二次創作短編集(0117UP) ( No.31 )
日時: 2014/01/18 00:27
名前: あるま ◆p4Tyoe2BOE (ID: Ba9T.ag9)

   『恋愛ラボ』夏緒×莉子


___解説___
2013年アニメ化。宮原るりの漫画が原作。
藤崎女子中学校(通称、藤女)の生徒会室では、日々「恋愛研究」というものが行われていて、男の子にモテない女の子たちが、恋愛についてあーだこーだ話し合う……という話。
今回の登場人物は初期メンバーである真木夏緒(まきなつお)、倉橋莉子(りこ)、棚橋鈴音(たなはしすずね)。それと「ダッキー」は夏緒が妄想上の恋人にしている抱き枕の名前。



   ***



藤崎女子中学校の生徒会室にて——。

その日、真木夏緒ことマキ先輩は、抱き枕のダッキーを相手に、キスを繰り返していた。


そこへガチャリ——。
生徒会室のドアが開いて、「ワイルドの君」こと倉橋莉子こと、リコ先輩が入ってきた。


一瞬、二人の目が点になる。


マキ先輩は悲鳴を上げつつダッキーから離れると、恥ずかしさのあまりに小さくなってしまった。
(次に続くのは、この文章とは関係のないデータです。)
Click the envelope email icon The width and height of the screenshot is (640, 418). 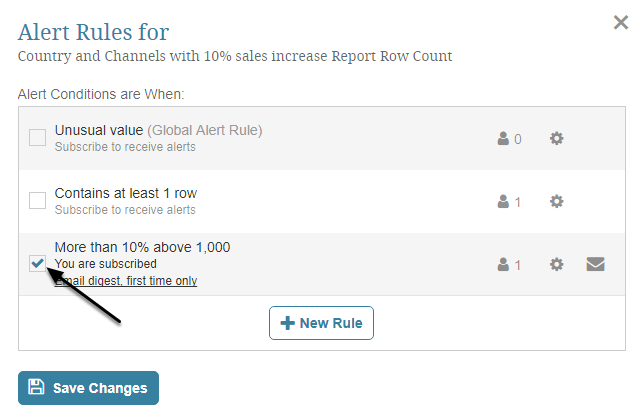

微妙に気まずい沈黙が流れて、それから、リコ先輩が声をかけた。



「いや……ノックもしないで入ってきたあたしも悪いけどさ」

「ごめんなさい……。キスってどうすればいいのかなって思って、ダッチー相手に練習してたんです」

「ダッチーじゃなくてダッキーな。そういうことは、人に見られないようにしようぜ」

「リコの言う通りです。あの……こういうイメージトレーニングみたいなことって、けっこうみんなやってるんでしょうか?」

「さあな。ま……まあ、あたしはしないけど」

「どうしてそこで目をそらすの? それにしても、イメトレにもリアリティが足りません。せめてダッチーに手足でもついていればいいんですけど……」

「ダッキーな。手足までついてたら、もう抱き枕じゃなくて別の物になりそうだぞ」

「わたし、したいんです! 想像なんかじゃなくて、本物がしたいんです!」

「はいはい。主語を抜かさないで喋ろうぜ」

「ダッチー相手じゃなくて、人間としたいです!」

「お前、わざとだろ? ダッチーって言うのも、主語を抜かすのも」

「キス、人間としたいです! リコ、教えてください!」

「うっ……それはだな」

困ったようにリコ先輩は、顔を赤くして頬をぽりぽりかいている。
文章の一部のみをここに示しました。